Look below for the line containing "Screen dimensions: 916x564"; from there, print each line exactly up to and including the line containing "Task: Open recently viewed history icon", and stop.

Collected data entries
-=-=-=-=-

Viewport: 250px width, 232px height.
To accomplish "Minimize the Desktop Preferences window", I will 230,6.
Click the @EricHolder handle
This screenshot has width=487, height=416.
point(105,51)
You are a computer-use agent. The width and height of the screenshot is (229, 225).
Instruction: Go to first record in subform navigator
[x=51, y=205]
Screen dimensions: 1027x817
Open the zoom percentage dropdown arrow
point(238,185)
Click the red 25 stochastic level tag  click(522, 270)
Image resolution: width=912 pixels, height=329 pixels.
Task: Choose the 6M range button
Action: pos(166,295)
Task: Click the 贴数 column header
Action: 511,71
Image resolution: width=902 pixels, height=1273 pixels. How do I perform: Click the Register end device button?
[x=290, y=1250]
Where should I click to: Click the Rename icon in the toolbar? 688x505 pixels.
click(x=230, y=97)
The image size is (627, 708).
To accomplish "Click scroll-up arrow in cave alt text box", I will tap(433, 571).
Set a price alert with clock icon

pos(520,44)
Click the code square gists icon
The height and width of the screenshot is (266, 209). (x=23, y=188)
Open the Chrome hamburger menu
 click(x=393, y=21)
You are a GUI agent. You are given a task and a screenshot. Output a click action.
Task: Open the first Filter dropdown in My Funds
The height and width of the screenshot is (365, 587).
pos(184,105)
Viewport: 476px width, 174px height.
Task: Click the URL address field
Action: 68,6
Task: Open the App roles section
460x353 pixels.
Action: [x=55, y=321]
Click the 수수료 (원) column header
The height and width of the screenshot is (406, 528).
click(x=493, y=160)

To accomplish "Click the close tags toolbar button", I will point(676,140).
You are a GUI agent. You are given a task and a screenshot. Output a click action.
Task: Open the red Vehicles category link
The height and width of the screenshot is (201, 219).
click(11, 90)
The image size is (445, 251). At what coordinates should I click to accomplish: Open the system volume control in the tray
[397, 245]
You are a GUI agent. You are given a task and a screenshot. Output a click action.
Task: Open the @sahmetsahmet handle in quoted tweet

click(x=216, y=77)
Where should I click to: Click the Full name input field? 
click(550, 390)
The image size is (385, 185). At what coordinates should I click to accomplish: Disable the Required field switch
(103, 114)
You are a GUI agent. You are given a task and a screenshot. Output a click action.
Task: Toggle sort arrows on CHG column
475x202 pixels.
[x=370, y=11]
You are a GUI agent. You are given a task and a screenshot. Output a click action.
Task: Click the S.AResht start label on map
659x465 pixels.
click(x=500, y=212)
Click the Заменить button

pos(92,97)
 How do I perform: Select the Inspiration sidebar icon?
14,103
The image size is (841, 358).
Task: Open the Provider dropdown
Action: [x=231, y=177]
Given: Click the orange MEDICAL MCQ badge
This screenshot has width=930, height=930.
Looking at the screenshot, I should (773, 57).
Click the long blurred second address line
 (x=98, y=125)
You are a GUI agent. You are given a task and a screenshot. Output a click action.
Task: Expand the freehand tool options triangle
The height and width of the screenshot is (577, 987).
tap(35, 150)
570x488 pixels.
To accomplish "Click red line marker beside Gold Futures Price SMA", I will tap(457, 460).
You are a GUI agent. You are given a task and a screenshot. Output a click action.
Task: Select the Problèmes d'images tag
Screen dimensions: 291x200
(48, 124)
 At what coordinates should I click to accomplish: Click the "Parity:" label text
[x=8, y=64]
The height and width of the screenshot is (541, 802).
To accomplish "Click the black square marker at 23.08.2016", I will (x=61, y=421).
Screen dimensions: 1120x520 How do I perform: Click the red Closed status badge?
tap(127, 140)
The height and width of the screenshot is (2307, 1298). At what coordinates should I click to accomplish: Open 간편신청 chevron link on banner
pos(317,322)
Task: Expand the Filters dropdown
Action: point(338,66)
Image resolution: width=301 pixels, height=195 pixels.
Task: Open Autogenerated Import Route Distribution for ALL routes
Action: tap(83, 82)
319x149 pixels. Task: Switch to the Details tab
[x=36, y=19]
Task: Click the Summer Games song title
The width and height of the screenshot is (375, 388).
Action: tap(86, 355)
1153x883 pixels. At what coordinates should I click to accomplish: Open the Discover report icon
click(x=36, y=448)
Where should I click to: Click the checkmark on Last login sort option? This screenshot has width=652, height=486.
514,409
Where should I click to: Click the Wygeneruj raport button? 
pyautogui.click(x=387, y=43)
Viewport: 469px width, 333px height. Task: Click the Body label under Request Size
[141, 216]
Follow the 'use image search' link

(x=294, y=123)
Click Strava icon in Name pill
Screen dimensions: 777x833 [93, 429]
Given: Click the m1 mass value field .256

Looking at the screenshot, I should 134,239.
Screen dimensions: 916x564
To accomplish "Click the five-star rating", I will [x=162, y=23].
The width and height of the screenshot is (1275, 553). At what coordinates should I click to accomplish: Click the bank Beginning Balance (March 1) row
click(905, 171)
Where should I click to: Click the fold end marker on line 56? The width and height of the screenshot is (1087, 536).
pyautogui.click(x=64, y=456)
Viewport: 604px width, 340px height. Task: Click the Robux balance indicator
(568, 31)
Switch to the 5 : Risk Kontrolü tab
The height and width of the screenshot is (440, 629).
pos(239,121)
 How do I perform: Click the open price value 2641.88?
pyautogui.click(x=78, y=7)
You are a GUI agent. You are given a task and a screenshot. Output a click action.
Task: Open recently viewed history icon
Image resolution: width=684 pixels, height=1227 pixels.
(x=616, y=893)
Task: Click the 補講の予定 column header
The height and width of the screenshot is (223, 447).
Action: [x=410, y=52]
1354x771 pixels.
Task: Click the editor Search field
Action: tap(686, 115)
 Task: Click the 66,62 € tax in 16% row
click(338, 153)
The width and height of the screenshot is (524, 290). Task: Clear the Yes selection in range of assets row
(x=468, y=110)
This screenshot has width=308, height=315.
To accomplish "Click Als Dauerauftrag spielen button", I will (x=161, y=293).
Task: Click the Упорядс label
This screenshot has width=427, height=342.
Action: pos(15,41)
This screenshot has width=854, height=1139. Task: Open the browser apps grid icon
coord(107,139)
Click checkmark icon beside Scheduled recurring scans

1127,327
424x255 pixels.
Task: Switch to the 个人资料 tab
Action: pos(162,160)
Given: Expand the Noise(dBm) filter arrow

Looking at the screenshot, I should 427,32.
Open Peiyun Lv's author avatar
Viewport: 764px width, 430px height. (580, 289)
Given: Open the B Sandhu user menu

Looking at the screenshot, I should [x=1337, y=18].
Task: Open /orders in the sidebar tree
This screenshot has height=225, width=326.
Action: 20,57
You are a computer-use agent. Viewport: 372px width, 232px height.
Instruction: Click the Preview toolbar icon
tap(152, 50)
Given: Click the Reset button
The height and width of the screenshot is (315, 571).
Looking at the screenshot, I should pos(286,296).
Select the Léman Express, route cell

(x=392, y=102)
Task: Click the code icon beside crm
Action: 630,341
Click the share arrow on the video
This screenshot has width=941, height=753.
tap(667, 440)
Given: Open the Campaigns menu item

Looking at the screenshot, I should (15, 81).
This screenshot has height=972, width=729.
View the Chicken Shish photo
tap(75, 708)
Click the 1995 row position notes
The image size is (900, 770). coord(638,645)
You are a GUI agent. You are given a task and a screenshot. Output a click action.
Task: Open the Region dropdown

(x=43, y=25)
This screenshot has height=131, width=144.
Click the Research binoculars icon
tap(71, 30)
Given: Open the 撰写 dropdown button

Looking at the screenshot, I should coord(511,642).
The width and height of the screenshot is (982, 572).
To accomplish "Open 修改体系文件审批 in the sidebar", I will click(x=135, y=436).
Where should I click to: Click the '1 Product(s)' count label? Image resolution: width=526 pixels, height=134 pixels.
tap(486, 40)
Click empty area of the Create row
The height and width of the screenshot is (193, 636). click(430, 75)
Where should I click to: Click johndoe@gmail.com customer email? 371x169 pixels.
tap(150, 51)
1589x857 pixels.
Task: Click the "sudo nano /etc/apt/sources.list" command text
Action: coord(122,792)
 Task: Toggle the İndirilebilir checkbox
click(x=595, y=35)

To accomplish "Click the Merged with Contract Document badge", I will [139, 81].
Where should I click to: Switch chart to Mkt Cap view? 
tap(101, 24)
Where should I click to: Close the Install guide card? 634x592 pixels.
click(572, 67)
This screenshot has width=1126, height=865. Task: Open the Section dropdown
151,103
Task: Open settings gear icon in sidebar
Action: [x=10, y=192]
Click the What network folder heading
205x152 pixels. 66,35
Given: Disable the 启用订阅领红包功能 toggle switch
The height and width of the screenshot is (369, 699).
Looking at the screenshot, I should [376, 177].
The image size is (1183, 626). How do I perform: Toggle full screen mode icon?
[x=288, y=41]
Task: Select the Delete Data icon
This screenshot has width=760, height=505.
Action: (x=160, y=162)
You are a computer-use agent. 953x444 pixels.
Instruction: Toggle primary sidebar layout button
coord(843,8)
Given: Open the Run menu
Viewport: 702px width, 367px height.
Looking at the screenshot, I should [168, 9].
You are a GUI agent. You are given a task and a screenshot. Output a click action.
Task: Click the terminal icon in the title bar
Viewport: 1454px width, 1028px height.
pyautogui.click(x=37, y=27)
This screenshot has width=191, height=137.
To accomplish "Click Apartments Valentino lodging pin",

-=-=-=-=-

• RESULT BELOW:
Screen dimensions: 916x564
To accomplish "Click the five-star rating", I will [x=162, y=23].
The width and height of the screenshot is (1275, 553). At what coordinates should I click to accomplish: Click the bank Beginning Balance (March 1) row
click(905, 171)
Where should I click to: Click the fold end marker on line 56? The width and height of the screenshot is (1087, 536).
pyautogui.click(x=64, y=456)
Viewport: 604px width, 340px height. Task: Click the Robux balance indicator
(568, 31)
Switch to the 5 : Risk Kontrolü tab
The height and width of the screenshot is (440, 629).
pos(239,121)
 How do I perform: Click the open price value 2641.88?
pyautogui.click(x=78, y=7)
You are a GUI agent. You are given a task and a screenshot. Output a click action.
Task: Open recently viewed history icon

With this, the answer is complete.